Seniman Prancis Alex Grillo berpentas bersama mitra historisnya, seniman Jawa Tengah yang tergabung dalam Gayam 16. Berjudul Legenda Godogan, aksinya di Dian Auditorium, Universitas Ciputra, Surabaya itu sekaligus merayakan sebuah persahabatan.
Gong berbunyi. Menandai pembukaan pementasan Legenda Godogan di Dian Auditorium, Universitas Ciputra, pada 25 Agustus 2022. Narasi dalam bahasa Indonesia dan Prancis bersahut-sahutan. Suara katak dari alat musik digital. Aktor plontos, Warto Bosa, bergerak ke tengah panggung sembari tertawa puas.
Aksi Alex Grillo yang memainkan lakon Legenda Godogan bersama Gayam 16. Dengan lakon itu, Alex sekaligus merayakan persahabatannya dengan para seniman yang terjalin selama 25 tahun.
Permainan gambang bertalu dengan lembut. Seperti bunyi konstan air hujan yang membentur atap genting. Warto –Godogan- tertawa mendengar suara katak-katak tersebut. ”Katak, kau hanya sumber suara. Unsur akustik untuk melayani kebutuhan sainsku!,” teriaknya. Alex menyampaikan itu dalam bahasa Prancis sembari memainkan saron.
Putri Raharjo, tampak datang ke tengah panggung dengan mengenakan topeng katak hijau. Putri seniman gamelan ternama Sapto Rahardjo itu menjadi tokoh katak yang menari-nari di tengah iringan gamelan. Dia melakukannya bersama Warto.
Terjadi dialog. Tentang filsafat alam, katak, dan segala hal yang dilakukan Godogan. Bersahutan antara bahasa Indonesia dan Prancis yang dibawakan aktor perempuan dilakukan Marie-Pierre Faurite, yang sekaligus bermain bonang.

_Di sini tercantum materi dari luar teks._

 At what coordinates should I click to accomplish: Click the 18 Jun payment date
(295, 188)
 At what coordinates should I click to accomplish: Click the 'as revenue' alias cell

Suasana Dian Auditorium dalam imajinasi yang terbentuk melalui musik dan gesture, menjelma menjadi areal persawahan. Sementara pengunjung seperti duduk di tiap jalan setapak yang membatasi lahan demi lahan.
Bayang lampau, suasana perdesaan ketika hujan tiba dan puluhan suara katak bersahutan. Dian Auditorium dalam imajinasi yang terbentuk melalui musik dan gesture, menjelma menjadi areal persawahan. Pengunjung seperti duduk di tiap jalan setapak yang membatasi lahan demi lahan.
Aktor katak melepas topengnya. Rambut terurai. Dengan tatapan tajam, ia menoleh pada Godogan yang terus tertawa. Suasana menyayat terbangun dari lengking gema saron dan bonang.
Marie-Pierre dan Alex tak memukulnya dengan ganden atau alat pemukul gamelan. Melainkan satu alatnya dibalik. Lalu lubang resonansinya digesek dengan alat panjang yang biasa digunakan untuk menggesek sitren.
Suara itu menghasilkan gema yang melengking tapi lembut. Digesek berulang-ulang sehingga memberi efek seperti desis angin yang melewati celah-celah bambu yang rapat. Sedikit mendesis.
Godogan beranjak ke tengah-tengah penonton. Naik di atas bangku dan menatap semua orang. ”Kenapa kamu marah, Godogan,” kata katak.
Disusul terjemahan Marie-Pierre dalam nada langgam yang sama, berbahasa Prancis. ”Sawah, tanah, dikeringkan oleh keserakahan!,” teriak Godogan, yang diterjemahkan Alex. ”Jeritan dari katak emas terakhir yang berteriak! Angin panas itu telah memakan kulit emasnya habis-habisan!,” kata Godogan.
Ia lalu naik ke atas panggung lagi. Diiringi Putri. Kemudian duduk bersila, mengangkat tangan. Aktor putri yang semula katak, lalu berubah dalam wujud aslinya sebagai dukun itu bergerak mengitarinya. Sembari menari.
Azied Dewa, pemain gamelan saron memukul-mukulkan alat musiknya. Disusul bunyi noise dari alat musik digital yang dimainkan Christian Sebille. Sudaryanto dengan gambangnya membuat bunyi bertalu-talu. Ditambah dengan sayatan batang ganden yang dilakukan oleh Alex. Memunculkan desing noise yang tajam.
Pementasan itu dibuat berdasarkan penelitian panjang Alex saat berkunjung ke Indonesia, 25 tahun lalu. Ketika itu ia berdiam di lereng Gunung Merapi. Menggeluti suasana alam dan tertarik dengan suara katak bersahut-sahutan. Proyek musik pertamanya dikerjakan dengan Sapto Rahardjo yakni Kembalinya Katak-katak dan Katak-Katak Bertango.
Legenda Godogan mengusung konteks permasalahan masa kini. Tertuang dalam cerita rakyat lantas dikolaborasikan dengan sistem musik digital dan tradisional. Narasi Indonesia dan Prancis berkelindan dengan bunyi-bunyian khas yang muncul dari pengolahan tersebut.